Eliminate Requirements That Would Limit the Use of Telehealth. States can encourage or require issuers to eliminate any requirements that would limit to the use of telehealth. That may be a general requirement to treat telehealth and in-person visits equally, with no limitations on telehealth services that do not also apply to in-person care (New Mexico and New York). States can also enumerate specific conditions that should be waived, such as limiting the device or platform used to deliver telehealth care; requiring that the provider or patient have a prior relationship, or that the telehealth visit be provider-to-provider; requiring greater documentation for claims submissions; or limiting coverage to in-network providers (See e.g., Massachusetts, Louisiana, and Texas).

Provider Reimbursement Cannot be Lower. States can also require issuers to reimburse providers for telehealth visits at a level no lower than the rate that applies for in-person services (see Massachusetts, New Mexico and Texas).  

States may want to take additional steps to encourage the broader use of telehealth, such as:

Addressing Provider Licensing, Credentialing, and Malpractice Issues: Federal guidance encourages states to consider whether state licensing laws could be relaxed to enable more in-state and out-of-state providers to offer telehealth services during the public health emergency. For example, Mississippi is allowing out-of-state providers to deliver telehealth services without a state license, so long as they have a prior relationship with the patient. Departments of Insurance can complement such directives by requiring or asking issuers to relax credentialing requirements (see, e.g., Vermont). Malpractice concerns may also warrant guidance. For example, Wisconsin regulators have asked medical malpractice insurers to provide coverage for telemedicine under the same terms for providers as if they were providing services in-person.

Coding Complaints to Capture Telehealth Issues: In order to monitor compliance with guidance encouraging greater use of telehealth services, regulators should code complaints to capture problems with obtaining coverage of telehealth services, whether for enrollees or providers. New Mexico regulators have issued guidance urging issuers to take proactive measures to encourage use of telehealth. However, after receiving calls from providers and consumers reporting problems with coverage of telehealth, regulators issued additional guidance reminding issuers of their obligations under the state’s telehealth parity law and the Mental Health Parity and Addiction Equity Act.

Collect Data to Inform and Support Post-Pandemic Use: States that have issued guidance that applies only during the public health emergency may want to extend those policies to improve access to underserved areas and underrepresented providers after the crisis has passed. To help inform broader use post-pandemic, states should collect data to identify gaps in access. For example, communities without reliable broadband service or families without wireless connections cannot take advantage of telehealth services. Understanding these barriers and their impact on access to care is critical to building support for a more equitable telemedicine infrastructure.
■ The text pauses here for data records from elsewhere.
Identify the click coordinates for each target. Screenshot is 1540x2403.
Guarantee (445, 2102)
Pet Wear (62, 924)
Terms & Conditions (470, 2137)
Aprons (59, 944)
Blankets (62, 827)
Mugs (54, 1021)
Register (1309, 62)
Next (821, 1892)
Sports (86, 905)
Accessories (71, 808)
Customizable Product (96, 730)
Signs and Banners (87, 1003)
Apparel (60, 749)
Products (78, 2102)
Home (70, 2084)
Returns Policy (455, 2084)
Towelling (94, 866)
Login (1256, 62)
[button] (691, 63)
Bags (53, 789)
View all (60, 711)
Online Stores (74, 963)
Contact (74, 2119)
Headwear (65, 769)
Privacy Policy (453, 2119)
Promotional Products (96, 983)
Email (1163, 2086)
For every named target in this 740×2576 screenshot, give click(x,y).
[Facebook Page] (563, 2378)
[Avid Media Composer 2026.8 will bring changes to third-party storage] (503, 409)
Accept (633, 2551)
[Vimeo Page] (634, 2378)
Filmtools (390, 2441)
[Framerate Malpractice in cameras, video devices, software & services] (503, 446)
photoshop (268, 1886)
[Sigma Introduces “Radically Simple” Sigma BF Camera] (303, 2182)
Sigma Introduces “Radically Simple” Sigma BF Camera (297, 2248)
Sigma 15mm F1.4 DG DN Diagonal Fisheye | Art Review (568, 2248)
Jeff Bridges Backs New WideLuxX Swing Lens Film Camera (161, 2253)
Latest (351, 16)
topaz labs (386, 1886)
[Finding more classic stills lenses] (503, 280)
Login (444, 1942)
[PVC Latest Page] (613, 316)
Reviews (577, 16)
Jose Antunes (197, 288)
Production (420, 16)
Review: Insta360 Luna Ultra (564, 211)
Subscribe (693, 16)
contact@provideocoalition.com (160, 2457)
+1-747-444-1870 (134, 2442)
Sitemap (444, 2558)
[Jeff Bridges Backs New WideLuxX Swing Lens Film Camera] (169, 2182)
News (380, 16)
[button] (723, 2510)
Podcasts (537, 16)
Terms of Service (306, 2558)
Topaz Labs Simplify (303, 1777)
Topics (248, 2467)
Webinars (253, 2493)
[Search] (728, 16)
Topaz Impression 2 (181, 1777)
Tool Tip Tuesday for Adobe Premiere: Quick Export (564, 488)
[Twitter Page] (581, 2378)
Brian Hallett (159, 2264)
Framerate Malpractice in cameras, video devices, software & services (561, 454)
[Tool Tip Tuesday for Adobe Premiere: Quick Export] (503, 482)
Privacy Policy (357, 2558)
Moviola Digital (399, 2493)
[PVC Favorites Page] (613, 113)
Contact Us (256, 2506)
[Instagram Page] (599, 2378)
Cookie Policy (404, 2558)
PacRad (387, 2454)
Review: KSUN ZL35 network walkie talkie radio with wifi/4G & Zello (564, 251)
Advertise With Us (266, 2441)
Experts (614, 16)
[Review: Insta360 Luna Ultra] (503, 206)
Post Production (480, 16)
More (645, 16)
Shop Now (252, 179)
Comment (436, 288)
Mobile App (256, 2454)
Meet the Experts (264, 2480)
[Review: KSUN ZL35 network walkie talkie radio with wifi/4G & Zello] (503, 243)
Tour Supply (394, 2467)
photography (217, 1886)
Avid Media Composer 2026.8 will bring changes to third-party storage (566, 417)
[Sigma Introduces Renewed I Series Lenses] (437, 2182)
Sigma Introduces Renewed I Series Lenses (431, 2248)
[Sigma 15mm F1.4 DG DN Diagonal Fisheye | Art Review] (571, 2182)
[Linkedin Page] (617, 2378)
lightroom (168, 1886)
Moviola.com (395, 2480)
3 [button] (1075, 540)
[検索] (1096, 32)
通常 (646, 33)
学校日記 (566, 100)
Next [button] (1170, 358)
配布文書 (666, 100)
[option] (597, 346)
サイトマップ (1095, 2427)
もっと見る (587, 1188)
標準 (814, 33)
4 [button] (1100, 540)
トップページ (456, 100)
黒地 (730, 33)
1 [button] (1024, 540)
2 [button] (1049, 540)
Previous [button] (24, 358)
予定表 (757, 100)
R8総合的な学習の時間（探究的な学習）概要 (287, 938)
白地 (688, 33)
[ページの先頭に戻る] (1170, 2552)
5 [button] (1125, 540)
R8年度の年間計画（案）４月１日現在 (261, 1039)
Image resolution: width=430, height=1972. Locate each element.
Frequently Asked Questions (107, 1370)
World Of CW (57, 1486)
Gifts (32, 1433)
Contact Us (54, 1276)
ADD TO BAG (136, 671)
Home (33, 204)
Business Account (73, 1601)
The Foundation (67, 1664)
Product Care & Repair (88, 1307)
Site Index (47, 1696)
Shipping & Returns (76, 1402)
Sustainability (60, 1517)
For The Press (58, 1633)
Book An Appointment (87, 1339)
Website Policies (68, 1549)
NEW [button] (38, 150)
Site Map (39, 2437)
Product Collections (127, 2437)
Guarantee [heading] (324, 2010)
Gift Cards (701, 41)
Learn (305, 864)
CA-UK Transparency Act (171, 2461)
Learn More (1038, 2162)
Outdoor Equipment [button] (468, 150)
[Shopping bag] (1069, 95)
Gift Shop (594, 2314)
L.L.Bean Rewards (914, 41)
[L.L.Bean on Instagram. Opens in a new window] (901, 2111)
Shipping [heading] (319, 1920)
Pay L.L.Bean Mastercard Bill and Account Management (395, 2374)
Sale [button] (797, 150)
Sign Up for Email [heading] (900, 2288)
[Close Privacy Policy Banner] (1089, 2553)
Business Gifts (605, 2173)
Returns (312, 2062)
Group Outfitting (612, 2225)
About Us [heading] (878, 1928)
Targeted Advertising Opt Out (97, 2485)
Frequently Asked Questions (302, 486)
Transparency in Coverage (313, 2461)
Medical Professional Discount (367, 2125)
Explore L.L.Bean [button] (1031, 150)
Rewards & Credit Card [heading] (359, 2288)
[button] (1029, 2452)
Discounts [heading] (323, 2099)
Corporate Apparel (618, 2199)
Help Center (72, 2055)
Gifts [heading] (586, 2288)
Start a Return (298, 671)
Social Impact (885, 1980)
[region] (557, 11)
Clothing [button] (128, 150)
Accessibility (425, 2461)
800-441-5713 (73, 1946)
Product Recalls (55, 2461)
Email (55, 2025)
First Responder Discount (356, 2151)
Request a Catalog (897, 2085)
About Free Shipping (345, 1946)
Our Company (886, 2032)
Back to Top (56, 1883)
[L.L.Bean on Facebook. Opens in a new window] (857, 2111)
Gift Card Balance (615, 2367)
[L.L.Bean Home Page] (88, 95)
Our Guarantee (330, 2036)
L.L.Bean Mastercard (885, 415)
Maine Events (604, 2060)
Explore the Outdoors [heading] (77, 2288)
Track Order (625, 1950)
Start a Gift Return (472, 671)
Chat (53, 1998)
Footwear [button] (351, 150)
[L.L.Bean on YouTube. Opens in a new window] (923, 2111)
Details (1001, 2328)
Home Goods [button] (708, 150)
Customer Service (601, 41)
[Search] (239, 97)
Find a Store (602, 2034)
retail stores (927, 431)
This will be important not only to improve health outcomes in underserved communities but also to support the social distancing necessary to combat COVID-19 and any future pandemics.

Next Steps for States

Federal and state public health authorities are strongly recommending the use of telemedicine in order to reduce exposure to COVID-19. To make that possible on a widespread basis, state officials have a critical role to play in reducing potential regulatory and financial barriers to this method of health care delivery. Several state departments of insurance have already issued guidance or instructions to insurers regarding coverage of and reimbursement for telehealth services and more are likely to follow. In doing so, state DOIs will also need to closely track issuer and consumer experiences with services delivered via telehealth and the payment of associated claims.